Recently the role of hydrogen sulphide (H(2) S) as a gasotransmitter stimulated wide interest owing to its involvement in Alzheimer's disease and ischemic stroke. Previously we demonstrated the importance of functional ionotropic glutamate receptors (GluRs) by neurons is critical for H(2) S-mediated dose- and time-dependent injury. Moreover N-methyl-D-aspartate receptor (NMDAR) antagonists abolished the consequences of H(2) S-induced neuronal death. This study focuses on deciphering the downstream effects activation of NMDAR on H(2) S-mediated neuronal injury by analyzing the time-course of global gene profiling (5, 15, and 24 h) to provide a comprehensive description of the recruitment of NMDAR-mediated signaling. Microarray analyses were performed on RNA from cultured mouse primary cortical neurons treated with 200 µM sodium hydrosulphide (NaHS) or NMDA over a time-course of 5-24 h. Data were validated via real-time PCR, western blotting, and global proteomic analysis. A substantial overlap of 1649 genes, accounting for over 80% of NMDA global gene profile present in that of H(2) S and over 50% vice versa, was observed.

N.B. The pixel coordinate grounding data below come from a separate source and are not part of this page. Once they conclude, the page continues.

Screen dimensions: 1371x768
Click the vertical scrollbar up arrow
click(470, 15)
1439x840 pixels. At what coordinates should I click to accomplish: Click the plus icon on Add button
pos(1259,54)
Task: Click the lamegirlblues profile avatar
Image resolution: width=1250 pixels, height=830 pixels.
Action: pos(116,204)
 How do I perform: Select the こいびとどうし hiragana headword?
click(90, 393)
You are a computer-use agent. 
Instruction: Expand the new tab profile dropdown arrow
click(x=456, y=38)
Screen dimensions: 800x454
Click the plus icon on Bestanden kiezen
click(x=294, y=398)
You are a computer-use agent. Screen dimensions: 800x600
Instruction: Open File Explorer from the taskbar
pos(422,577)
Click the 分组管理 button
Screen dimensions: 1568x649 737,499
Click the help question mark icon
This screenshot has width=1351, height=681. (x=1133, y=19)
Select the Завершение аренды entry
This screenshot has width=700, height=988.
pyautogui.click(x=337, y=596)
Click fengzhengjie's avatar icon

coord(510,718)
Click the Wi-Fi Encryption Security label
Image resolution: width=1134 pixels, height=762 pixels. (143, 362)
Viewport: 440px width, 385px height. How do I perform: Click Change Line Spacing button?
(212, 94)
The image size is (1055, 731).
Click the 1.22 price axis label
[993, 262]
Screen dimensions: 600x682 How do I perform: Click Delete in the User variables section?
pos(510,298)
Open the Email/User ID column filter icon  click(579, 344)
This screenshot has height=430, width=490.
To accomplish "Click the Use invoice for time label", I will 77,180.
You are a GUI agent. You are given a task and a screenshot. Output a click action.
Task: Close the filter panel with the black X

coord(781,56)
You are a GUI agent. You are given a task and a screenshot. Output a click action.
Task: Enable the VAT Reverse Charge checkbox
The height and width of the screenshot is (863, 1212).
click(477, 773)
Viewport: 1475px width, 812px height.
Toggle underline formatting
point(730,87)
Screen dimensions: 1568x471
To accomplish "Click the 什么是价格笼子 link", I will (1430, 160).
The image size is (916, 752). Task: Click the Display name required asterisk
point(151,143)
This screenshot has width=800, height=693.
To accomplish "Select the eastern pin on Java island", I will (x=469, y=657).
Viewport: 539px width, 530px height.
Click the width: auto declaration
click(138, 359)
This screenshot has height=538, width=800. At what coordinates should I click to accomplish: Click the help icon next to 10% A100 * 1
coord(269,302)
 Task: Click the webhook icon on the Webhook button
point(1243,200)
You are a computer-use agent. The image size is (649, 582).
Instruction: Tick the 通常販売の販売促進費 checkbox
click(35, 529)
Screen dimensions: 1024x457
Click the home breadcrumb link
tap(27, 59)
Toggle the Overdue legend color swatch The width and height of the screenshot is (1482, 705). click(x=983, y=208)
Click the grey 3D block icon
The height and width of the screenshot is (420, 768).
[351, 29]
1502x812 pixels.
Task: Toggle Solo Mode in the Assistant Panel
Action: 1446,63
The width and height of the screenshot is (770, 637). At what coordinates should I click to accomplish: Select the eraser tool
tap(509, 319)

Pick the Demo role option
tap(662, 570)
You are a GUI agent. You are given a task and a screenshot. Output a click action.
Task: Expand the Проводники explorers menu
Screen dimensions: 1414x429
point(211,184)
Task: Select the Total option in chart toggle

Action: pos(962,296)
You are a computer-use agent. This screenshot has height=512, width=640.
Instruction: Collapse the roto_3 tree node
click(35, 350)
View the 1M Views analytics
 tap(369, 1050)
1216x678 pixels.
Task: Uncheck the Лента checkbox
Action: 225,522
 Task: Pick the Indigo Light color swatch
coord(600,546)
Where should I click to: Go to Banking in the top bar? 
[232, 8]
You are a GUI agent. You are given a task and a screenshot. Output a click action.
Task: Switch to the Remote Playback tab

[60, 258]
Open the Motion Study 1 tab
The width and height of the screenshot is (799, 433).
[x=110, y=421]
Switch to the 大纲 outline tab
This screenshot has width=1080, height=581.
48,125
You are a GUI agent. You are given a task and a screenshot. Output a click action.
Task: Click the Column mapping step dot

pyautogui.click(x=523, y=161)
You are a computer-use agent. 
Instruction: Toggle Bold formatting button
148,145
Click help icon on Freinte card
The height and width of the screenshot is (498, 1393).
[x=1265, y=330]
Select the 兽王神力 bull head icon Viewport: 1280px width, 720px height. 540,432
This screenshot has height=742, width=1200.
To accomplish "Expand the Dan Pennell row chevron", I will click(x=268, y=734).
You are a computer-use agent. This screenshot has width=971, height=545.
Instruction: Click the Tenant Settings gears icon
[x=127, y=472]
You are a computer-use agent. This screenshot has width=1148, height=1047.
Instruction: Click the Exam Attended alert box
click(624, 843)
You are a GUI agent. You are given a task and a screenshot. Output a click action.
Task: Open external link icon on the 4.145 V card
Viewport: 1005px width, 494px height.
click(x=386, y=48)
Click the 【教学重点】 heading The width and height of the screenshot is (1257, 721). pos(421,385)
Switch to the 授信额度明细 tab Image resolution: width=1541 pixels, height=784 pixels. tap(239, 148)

Within these commonly occurring genes, the percentage of transcriptional consistency at each time-point ranged from 81 to 97%. Gene families involved included those related to cell death, endoplasmic reticulum stress, calcium homeostasis, cell cycle, heat shock proteins, and chaperones. Examination of genes exclusive to H(2) S-mediated injury (43%) revealed extensive dysfunction of the ubiquitin-proteasome system. These data form a foundation for the development of screening platforms and define targets for intervention in H(2) S neuropathologies where NMDAR-activated signaling cascades played a substantial role.